DO THIS ▸
Please copy every entry below word for word, leaving out the images.

Dataset items ▸
— Begin —

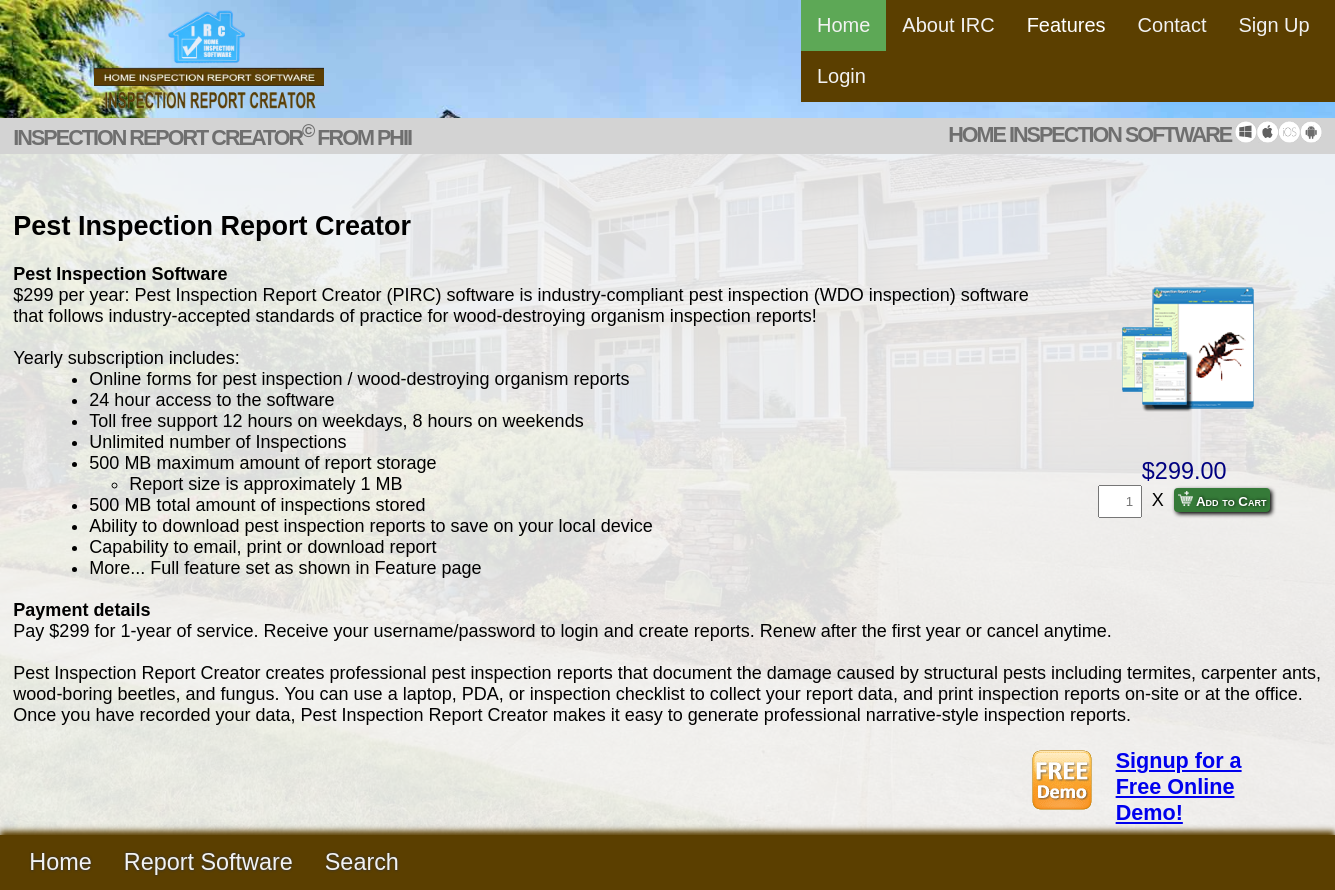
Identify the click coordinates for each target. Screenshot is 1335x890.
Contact (1172, 25)
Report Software (208, 862)
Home (843, 25)
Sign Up (1274, 25)
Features (1066, 25)
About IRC (948, 25)
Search (362, 862)
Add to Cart (1222, 500)
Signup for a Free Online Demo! (1179, 786)
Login (841, 76)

— End —

RESULT ▸
Identify the click coordinates for each target. Screenshot is 1335x890.
Contact (1172, 25)
Report Software (208, 862)
Home (843, 25)
Sign Up (1274, 25)
Features (1066, 25)
About IRC (948, 25)
Search (362, 862)
Add to Cart (1222, 500)
Signup for a Free Online Demo! (1179, 786)
Login (841, 76)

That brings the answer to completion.